Overtime culture affects women’s career opportunities too: FD


Overtime culture has an equally negative impact on women’s careers as working part-time, the Financieele Dagblad reported on Friday.
Researcher Ans Merens, who monitored the career of both starters and more experienced working women for 16 years, told the paper that fewer career opportunities for women boil down to two things: women work fewer than 35 hours on average and put in fewer extra hours.
The fact that many men are prepared to work 60 hour weeks is just as detrimental for women’s rise through the ranks as Dutch women’s propensity for working part-time, Merens, who works for the SCP think-tank, told the FD.
‘They are equally important factors, especially when the unpaid overtime exceeds 10 hours a week,’ she said, adding that such obvious devotion to the job is often rewarded with promotion.
More women are occupying top positions in almost 60% of the 275 companies that signed a charter to promote a greater female presence, according to figures from government agency Talent to the Top (TndT).

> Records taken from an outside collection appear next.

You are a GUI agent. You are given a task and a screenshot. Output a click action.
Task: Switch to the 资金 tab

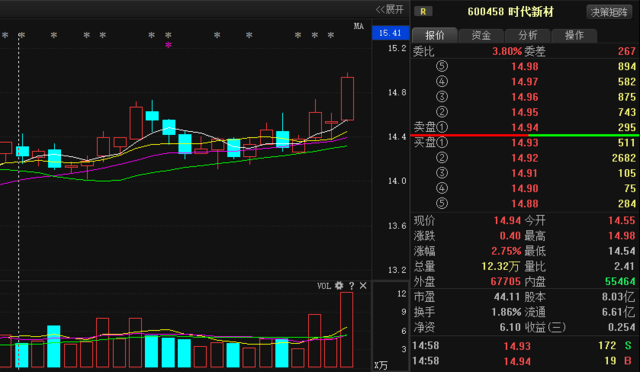tap(481, 36)
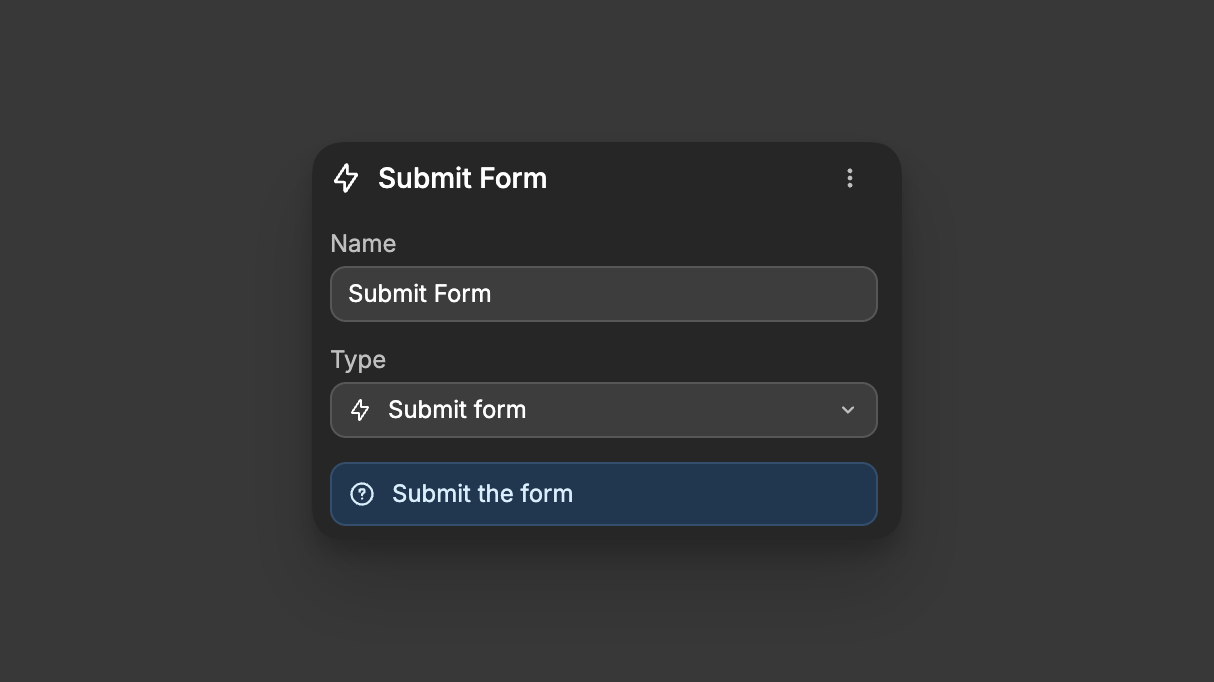Screen dimensions: 1214x682
Task: Click the kebab menu in the card header
Action: pyautogui.click(x=850, y=178)
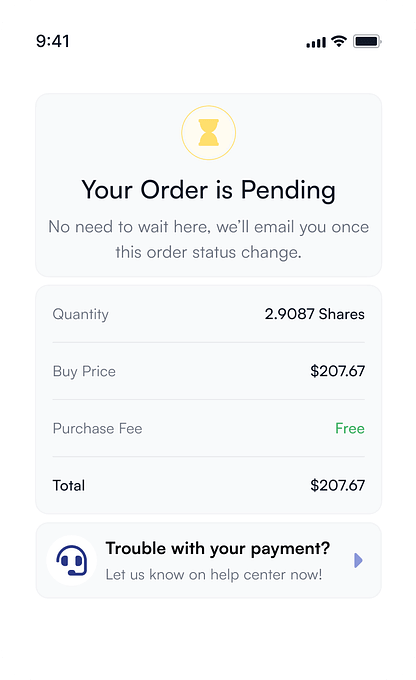The width and height of the screenshot is (416, 680).
Task: Tap the 9:41 clock in status bar
Action: [52, 41]
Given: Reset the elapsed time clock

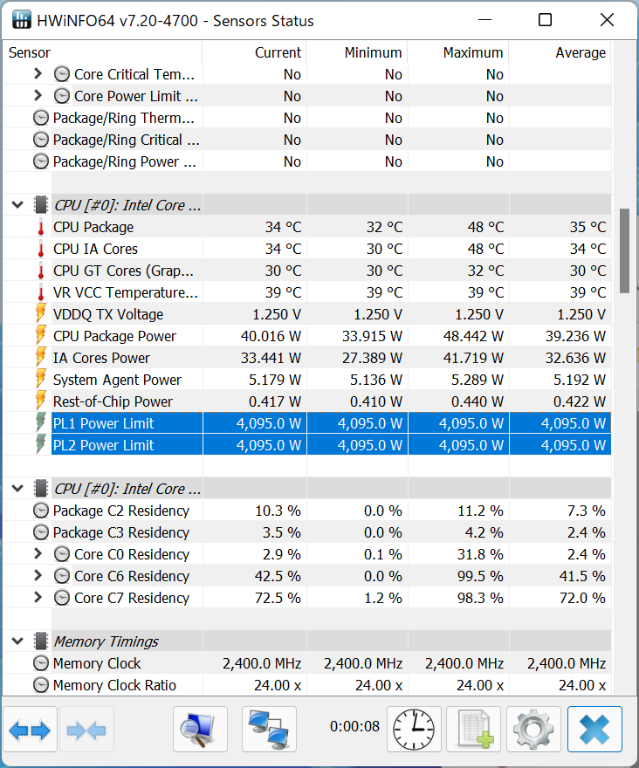Looking at the screenshot, I should click(x=415, y=730).
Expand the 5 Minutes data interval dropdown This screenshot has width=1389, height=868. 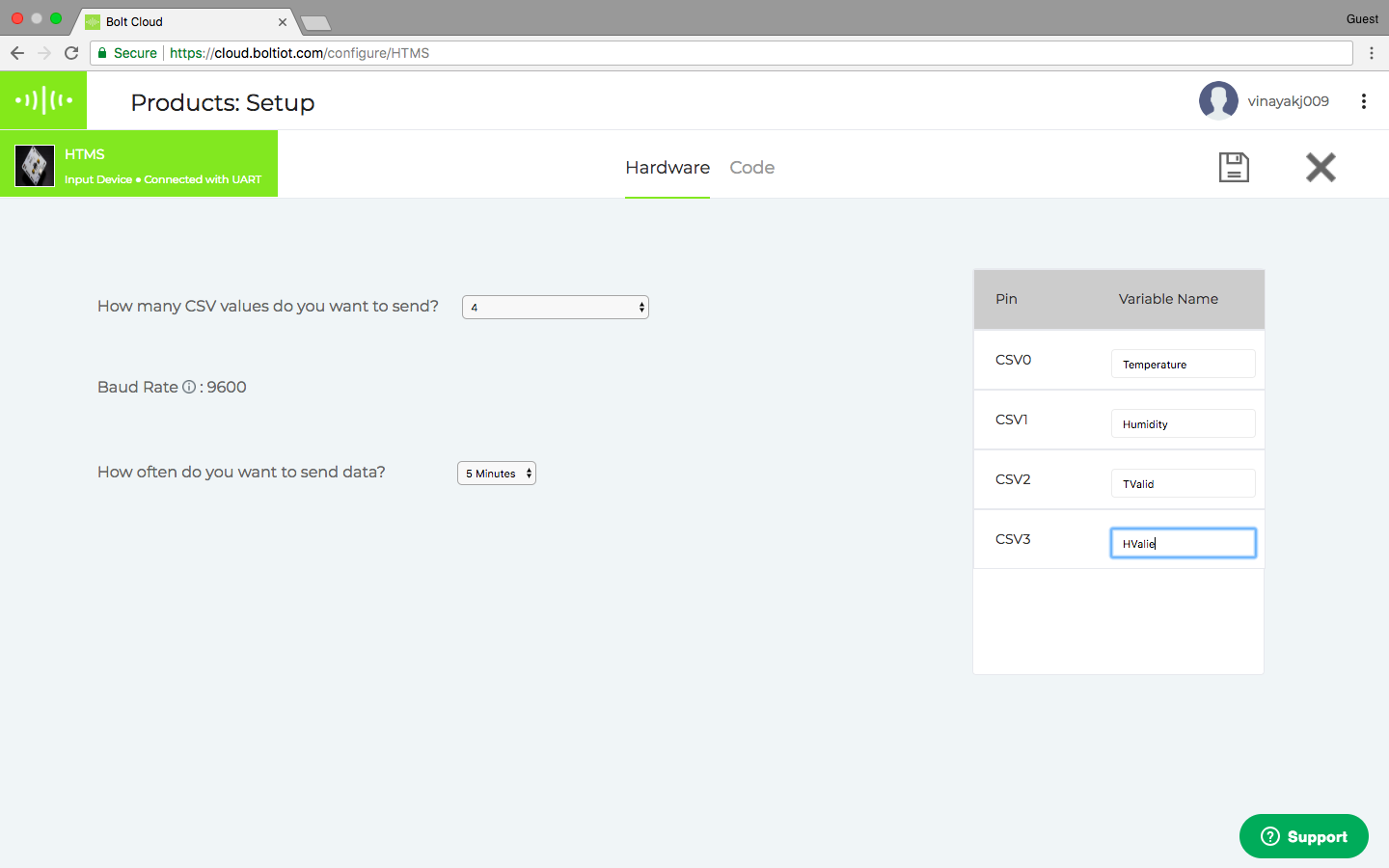click(x=497, y=474)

However, the number of prospective female business leaders, who are currently occupying jobs at a lower level, is declining, and this could affect the legally binding quota of 30% set for the inclusion of women on management boards and boards of directors in 2013, the FD said.
A number of the charter-affiliated companies have offices at the Amsterdam Zuidas business quarter, a site not associated with relaxed working hours, Merens found. While these companies are dedicated to the aims of the charter they are not tackling overtime culture, which is detrimental to both men and women, she said.
Culture
Companies which reward a culture of extremely long working hours put their staff at a higher risk of burn-out and could see them leave to find a job with a better work-life balance, the SCP has warned.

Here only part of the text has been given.